Op jacht naar een decor
Na het lezen van het gelijknamige boek kocht de Amerikaanse filmproducent Joseph E. Levine de filmrechten voor een spectaculaire film over de Tweede Wereldoorlog: A Bridge Too Far. De film moest het verhaal vertellen van Operation Market Garden en de Slag om Arnhem, twee bepalende militaire missies in de bevrijding van Nederland. Levine had grootse plannen: het budget van maar liefst 26 miljoen dollar (in 1976) garandeerde een film van epische omvang. Levine wilde de scènes op locatie filmen en reisde met zijn gevolg af naar Nederland.
Eenmaal aangekomen in Arnhem, schrok Levine van het aanzicht van de stad. Slechts dertig jaar na de Slag om Arnhem was de stad bijna volledig vernieuwd en gerenoveerd. Een waarheidsgetrouwe film kon hij hier wel vergeten. Levine dacht aan opnames in Joegoslavië, toen hij slechts 35 kilometer verderop een plaatsje ontdekte waar de brug en de kades uitstekend voldeden: Deventer.
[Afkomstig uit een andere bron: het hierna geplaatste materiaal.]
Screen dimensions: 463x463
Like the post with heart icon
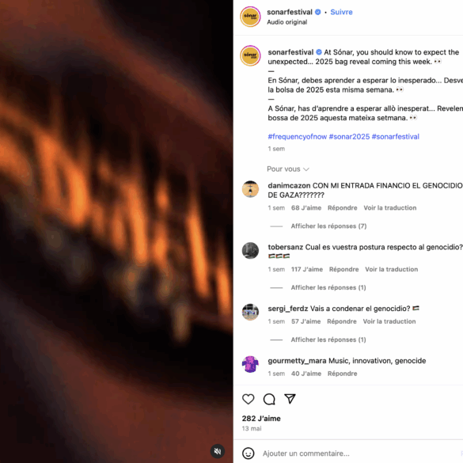pyautogui.click(x=248, y=399)
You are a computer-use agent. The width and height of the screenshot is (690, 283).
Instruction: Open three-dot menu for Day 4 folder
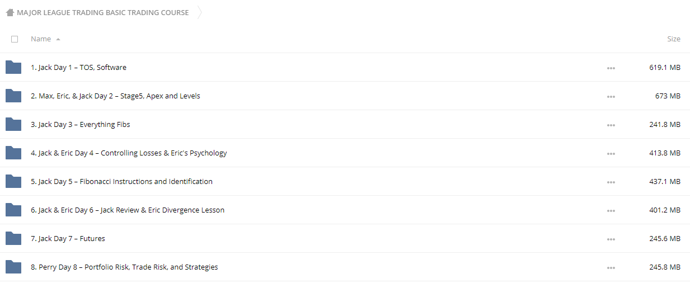tap(611, 154)
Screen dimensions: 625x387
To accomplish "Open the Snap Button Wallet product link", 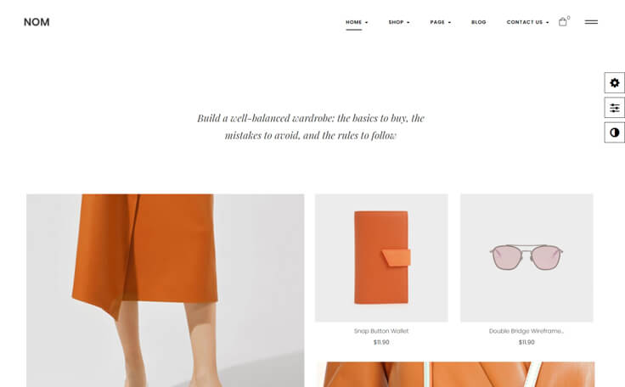I will pyautogui.click(x=381, y=331).
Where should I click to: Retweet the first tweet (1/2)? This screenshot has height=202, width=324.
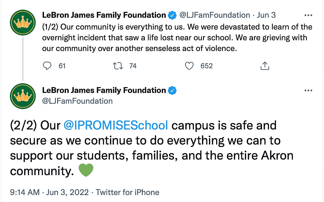(x=118, y=66)
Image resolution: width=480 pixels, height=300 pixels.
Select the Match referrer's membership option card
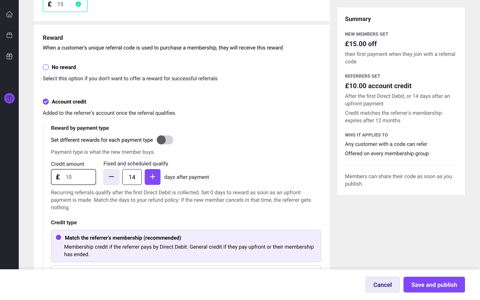(x=186, y=246)
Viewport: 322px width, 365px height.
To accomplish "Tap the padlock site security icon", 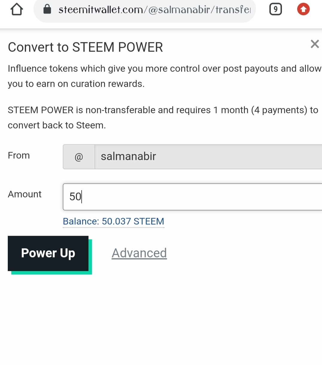I will [47, 10].
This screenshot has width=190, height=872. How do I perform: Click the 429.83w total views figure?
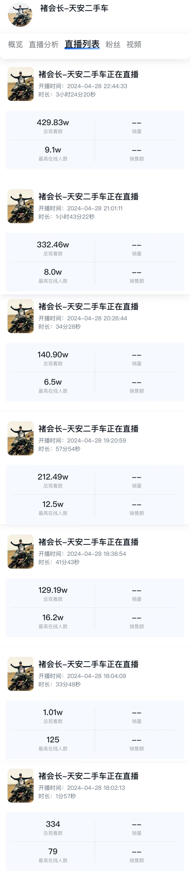coord(53,123)
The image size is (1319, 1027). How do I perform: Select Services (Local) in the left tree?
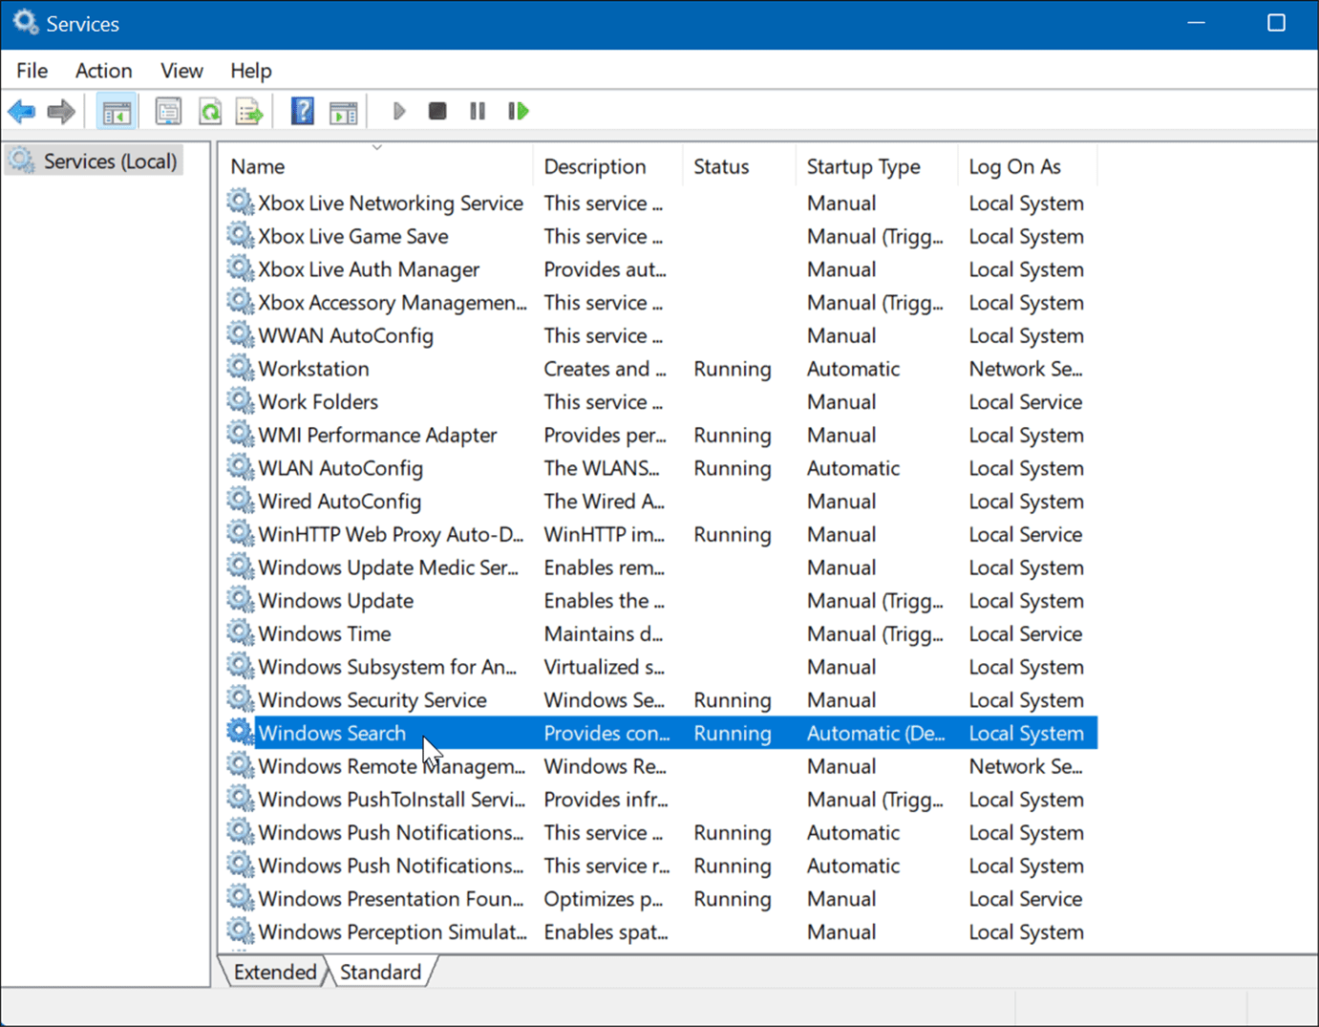110,161
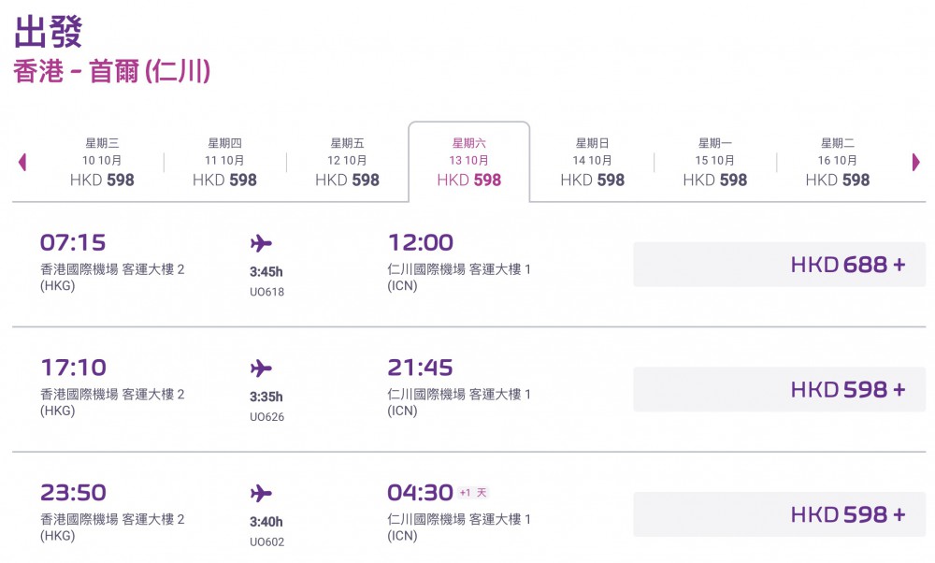Click the next week right arrow
The image size is (935, 563).
pos(916,162)
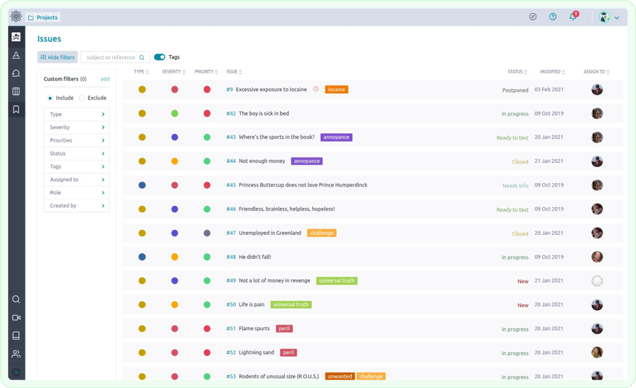This screenshot has width=636, height=388.
Task: Open the Wiki bookmark icon in sidebar
Action: point(16,109)
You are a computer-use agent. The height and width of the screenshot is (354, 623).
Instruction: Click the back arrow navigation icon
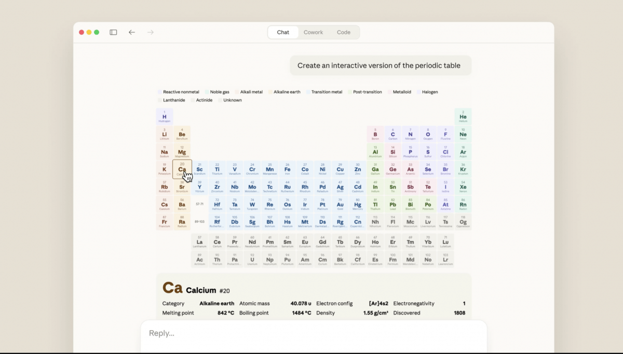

Deventer bleek de ideale stad om de WOII-film op te nemen. De Wilhelminabrug leek sprekend op de John Frostbrug, de straatgevechten zouden plaatsvinden in het Noorderbergkwartier en de leegstaande fabriekshallen werden gebruikt om het decor te bouwen. Op precies de juiste plaats lag naast de brug een groot parkeerterrein; daar kon het Hollywood-gevolg een passend decor neerzetten.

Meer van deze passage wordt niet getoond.